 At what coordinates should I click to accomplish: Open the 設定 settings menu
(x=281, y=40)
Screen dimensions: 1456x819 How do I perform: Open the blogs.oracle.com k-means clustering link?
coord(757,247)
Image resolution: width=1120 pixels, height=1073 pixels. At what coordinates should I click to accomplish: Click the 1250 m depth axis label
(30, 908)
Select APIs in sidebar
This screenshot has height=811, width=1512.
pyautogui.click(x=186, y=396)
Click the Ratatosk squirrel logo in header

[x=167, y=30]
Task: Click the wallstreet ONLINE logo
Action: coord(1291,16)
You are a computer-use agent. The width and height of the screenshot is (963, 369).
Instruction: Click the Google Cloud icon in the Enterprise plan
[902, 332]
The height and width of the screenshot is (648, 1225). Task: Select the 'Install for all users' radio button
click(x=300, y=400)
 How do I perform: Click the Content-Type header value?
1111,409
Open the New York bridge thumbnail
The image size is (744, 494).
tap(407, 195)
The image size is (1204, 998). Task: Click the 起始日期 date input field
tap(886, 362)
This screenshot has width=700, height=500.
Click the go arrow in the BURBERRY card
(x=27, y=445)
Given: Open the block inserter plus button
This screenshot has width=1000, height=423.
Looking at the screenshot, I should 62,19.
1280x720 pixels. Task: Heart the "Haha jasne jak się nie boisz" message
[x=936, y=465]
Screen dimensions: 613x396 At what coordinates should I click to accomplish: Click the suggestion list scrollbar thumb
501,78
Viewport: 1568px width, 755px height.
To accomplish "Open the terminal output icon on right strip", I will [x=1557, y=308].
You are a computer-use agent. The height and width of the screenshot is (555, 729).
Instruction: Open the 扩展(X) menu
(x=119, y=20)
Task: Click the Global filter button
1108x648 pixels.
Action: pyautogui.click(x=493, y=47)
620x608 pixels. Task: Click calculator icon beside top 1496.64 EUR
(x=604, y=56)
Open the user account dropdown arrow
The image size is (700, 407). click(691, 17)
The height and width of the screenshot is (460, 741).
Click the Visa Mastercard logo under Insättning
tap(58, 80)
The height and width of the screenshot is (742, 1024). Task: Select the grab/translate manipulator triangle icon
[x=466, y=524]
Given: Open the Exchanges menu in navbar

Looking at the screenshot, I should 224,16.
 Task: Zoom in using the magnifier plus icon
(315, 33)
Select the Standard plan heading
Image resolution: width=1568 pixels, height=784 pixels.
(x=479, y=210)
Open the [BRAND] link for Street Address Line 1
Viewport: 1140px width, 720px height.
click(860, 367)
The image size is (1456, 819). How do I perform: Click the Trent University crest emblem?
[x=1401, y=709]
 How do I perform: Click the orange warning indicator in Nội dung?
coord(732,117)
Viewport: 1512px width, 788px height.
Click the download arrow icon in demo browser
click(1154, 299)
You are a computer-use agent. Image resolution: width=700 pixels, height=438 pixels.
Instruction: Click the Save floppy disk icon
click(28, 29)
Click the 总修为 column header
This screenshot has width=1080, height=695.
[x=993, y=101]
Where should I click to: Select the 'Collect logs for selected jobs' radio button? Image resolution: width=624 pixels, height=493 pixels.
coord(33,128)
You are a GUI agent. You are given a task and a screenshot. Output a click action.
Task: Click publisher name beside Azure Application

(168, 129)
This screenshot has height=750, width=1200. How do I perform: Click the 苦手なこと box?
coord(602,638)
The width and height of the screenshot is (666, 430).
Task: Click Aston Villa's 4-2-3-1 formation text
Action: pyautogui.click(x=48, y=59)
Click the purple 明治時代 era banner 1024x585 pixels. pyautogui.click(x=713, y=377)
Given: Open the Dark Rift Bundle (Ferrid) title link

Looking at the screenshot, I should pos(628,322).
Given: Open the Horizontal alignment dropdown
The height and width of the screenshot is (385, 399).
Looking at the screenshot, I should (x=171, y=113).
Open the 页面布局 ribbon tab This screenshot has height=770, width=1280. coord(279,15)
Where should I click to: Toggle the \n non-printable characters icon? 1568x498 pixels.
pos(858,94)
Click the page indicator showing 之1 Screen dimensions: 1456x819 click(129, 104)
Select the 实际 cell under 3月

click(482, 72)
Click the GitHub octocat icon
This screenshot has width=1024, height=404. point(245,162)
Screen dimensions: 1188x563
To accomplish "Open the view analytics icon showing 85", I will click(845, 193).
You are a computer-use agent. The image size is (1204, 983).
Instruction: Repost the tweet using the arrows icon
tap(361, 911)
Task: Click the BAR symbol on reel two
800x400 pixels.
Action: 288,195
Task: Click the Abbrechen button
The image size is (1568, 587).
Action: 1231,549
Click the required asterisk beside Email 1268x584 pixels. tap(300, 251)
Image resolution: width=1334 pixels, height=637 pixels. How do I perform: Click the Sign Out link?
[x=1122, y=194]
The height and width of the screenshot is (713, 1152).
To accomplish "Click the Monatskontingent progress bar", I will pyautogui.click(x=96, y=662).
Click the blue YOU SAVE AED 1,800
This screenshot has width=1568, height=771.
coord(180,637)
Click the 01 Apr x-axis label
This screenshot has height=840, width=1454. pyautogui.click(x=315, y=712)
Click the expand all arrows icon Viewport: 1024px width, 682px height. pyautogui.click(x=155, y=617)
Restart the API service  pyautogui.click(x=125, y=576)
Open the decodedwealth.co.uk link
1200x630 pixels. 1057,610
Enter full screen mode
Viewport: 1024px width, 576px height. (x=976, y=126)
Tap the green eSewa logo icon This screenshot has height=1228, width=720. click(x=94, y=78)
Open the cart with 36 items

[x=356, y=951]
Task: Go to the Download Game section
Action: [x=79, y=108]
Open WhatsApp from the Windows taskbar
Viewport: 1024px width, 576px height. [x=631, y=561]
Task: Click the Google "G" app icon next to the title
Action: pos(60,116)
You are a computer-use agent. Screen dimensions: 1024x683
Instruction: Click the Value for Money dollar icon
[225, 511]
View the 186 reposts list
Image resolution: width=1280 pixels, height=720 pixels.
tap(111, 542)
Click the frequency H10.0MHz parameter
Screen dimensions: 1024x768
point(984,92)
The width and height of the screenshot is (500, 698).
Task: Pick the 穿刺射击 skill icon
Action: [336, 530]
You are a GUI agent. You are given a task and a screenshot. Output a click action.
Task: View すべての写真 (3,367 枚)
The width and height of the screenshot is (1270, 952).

=======

▶ AIM OF THE TASK
Every entry, from the first line to the last, should be retyped exactly.

▶ ANSWER SPACE
 At what coordinates should I click to accomplish: Open the 設定 settings menu
(x=281, y=40)
Screen dimensions: 1456x819 How do I perform: Open the blogs.oracle.com k-means clustering link?
coord(757,247)
Image resolution: width=1120 pixels, height=1073 pixels. At what coordinates should I click to accomplish: Click the 1250 m depth axis label
(30, 908)
Select APIs in sidebar
This screenshot has height=811, width=1512.
pyautogui.click(x=186, y=396)
Click the Ratatosk squirrel logo in header

[x=167, y=30]
Task: Click the wallstreet ONLINE logo
Action: coord(1291,16)
You are a computer-use agent. The width and height of the screenshot is (963, 369).
Instruction: Click the Google Cloud icon in the Enterprise plan
[902, 332]
The height and width of the screenshot is (648, 1225). Task: Select the 'Install for all users' radio button
click(x=300, y=400)
 How do I perform: Click the Content-Type header value?
1111,409
Open the New York bridge thumbnail
The image size is (744, 494).
tap(407, 195)
The image size is (1204, 998). Task: Click the 起始日期 date input field
tap(886, 362)
This screenshot has width=700, height=500.
Click the go arrow in the BURBERRY card
(x=27, y=445)
Given: Open the block inserter plus button
This screenshot has width=1000, height=423.
Looking at the screenshot, I should 62,19.
1280x720 pixels. Task: Heart the "Haha jasne jak się nie boisz" message
[x=936, y=465]
Screen dimensions: 613x396 At what coordinates should I click to accomplish: Click the suggestion list scrollbar thumb
501,78
Viewport: 1568px width, 755px height.
To accomplish "Open the terminal output icon on right strip", I will [x=1557, y=308].
You are a computer-use agent. The height and width of the screenshot is (555, 729).
Instruction: Open the 扩展(X) menu
(x=119, y=20)
Task: Click the Global filter button
1108x648 pixels.
Action: pyautogui.click(x=493, y=47)
620x608 pixels. Task: Click calculator icon beside top 1496.64 EUR
(x=604, y=56)
Open the user account dropdown arrow
The image size is (700, 407). click(691, 17)
The height and width of the screenshot is (460, 741).
Click the Visa Mastercard logo under Insättning
tap(58, 80)
The height and width of the screenshot is (742, 1024). Task: Select the grab/translate manipulator triangle icon
[x=466, y=524]
Given: Open the Exchanges menu in navbar

Looking at the screenshot, I should 224,16.
 Task: Zoom in using the magnifier plus icon
(315, 33)
Select the Standard plan heading
Image resolution: width=1568 pixels, height=784 pixels.
(x=479, y=210)
Open the [BRAND] link for Street Address Line 1
Viewport: 1140px width, 720px height.
click(860, 367)
The image size is (1456, 819). How do I perform: Click the Trent University crest emblem?
[x=1401, y=709]
 How do I perform: Click the orange warning indicator in Nội dung?
coord(732,117)
Viewport: 1512px width, 788px height.
Click the download arrow icon in demo browser
click(1154, 299)
You are a computer-use agent. Image resolution: width=700 pixels, height=438 pixels.
Instruction: Click the Save floppy disk icon
click(28, 29)
Click the 总修为 column header
This screenshot has width=1080, height=695.
[x=993, y=101]
Where should I click to: Select the 'Collect logs for selected jobs' radio button? Image resolution: width=624 pixels, height=493 pixels.
coord(33,128)
You are a GUI agent. You are given a task and a screenshot. Output a click action.
Task: Click publisher name beside Azure Application

(168, 129)
This screenshot has height=750, width=1200. How do I perform: Click the 苦手なこと box?
coord(602,638)
The width and height of the screenshot is (666, 430).
Task: Click Aston Villa's 4-2-3-1 formation text
Action: pyautogui.click(x=48, y=59)
Click the purple 明治時代 era banner 1024x585 pixels. pyautogui.click(x=713, y=377)
Given: Open the Dark Rift Bundle (Ferrid) title link

Looking at the screenshot, I should pos(628,322).
Given: Open the Horizontal alignment dropdown
The height and width of the screenshot is (385, 399).
Looking at the screenshot, I should (x=171, y=113).
Open the 页面布局 ribbon tab This screenshot has height=770, width=1280. coord(279,15)
Where should I click to: Toggle the \n non-printable characters icon? 1568x498 pixels.
pos(858,94)
Click the page indicator showing 之1 Screen dimensions: 1456x819 click(129, 104)
Select the 实际 cell under 3月

click(482, 72)
Click the GitHub octocat icon
This screenshot has width=1024, height=404. point(245,162)
Screen dimensions: 1188x563
To accomplish "Open the view analytics icon showing 85", I will click(845, 193).
You are a computer-use agent. The image size is (1204, 983).
Instruction: Repost the tweet using the arrows icon
tap(361, 911)
Task: Click the BAR symbol on reel two
800x400 pixels.
Action: 288,195
Task: Click the Abbrechen button
The image size is (1568, 587).
Action: 1231,549
Click the required asterisk beside Email 1268x584 pixels. tap(300, 251)
Image resolution: width=1334 pixels, height=637 pixels. How do I perform: Click the Sign Out link?
[x=1122, y=194]
The height and width of the screenshot is (713, 1152).
To accomplish "Click the Monatskontingent progress bar", I will pyautogui.click(x=96, y=662).
Click the blue YOU SAVE AED 1,800
This screenshot has width=1568, height=771.
coord(180,637)
Click the 01 Apr x-axis label
This screenshot has height=840, width=1454. pyautogui.click(x=315, y=712)
Click the expand all arrows icon Viewport: 1024px width, 682px height. pyautogui.click(x=155, y=617)
Restart the API service  pyautogui.click(x=125, y=576)
Open the decodedwealth.co.uk link
1200x630 pixels. 1057,610
Enter full screen mode
Viewport: 1024px width, 576px height. (x=976, y=126)
Tap the green eSewa logo icon This screenshot has height=1228, width=720. click(x=94, y=78)
Open the cart with 36 items

[x=356, y=951]
Task: Go to the Download Game section
Action: [x=79, y=108]
Open WhatsApp from the Windows taskbar
Viewport: 1024px width, 576px height. [x=631, y=561]
Task: Click the Google "G" app icon next to the title
Action: pos(60,116)
You are a computer-use agent. Screen dimensions: 1024x683
Instruction: Click the Value for Money dollar icon
[225, 511]
View the 186 reposts list
Image resolution: width=1280 pixels, height=720 pixels.
tap(111, 542)
Click the frequency H10.0MHz parameter
Screen dimensions: 1024x768
point(984,92)
The width and height of the screenshot is (500, 698).
Task: Pick the 穿刺射击 skill icon
Action: [336, 530]
You are a GUI agent. You are given a task and a screenshot. Output a click action.
Task: View すべての写真 (3,367 枚)
The width and height of the screenshot is (1270, 952).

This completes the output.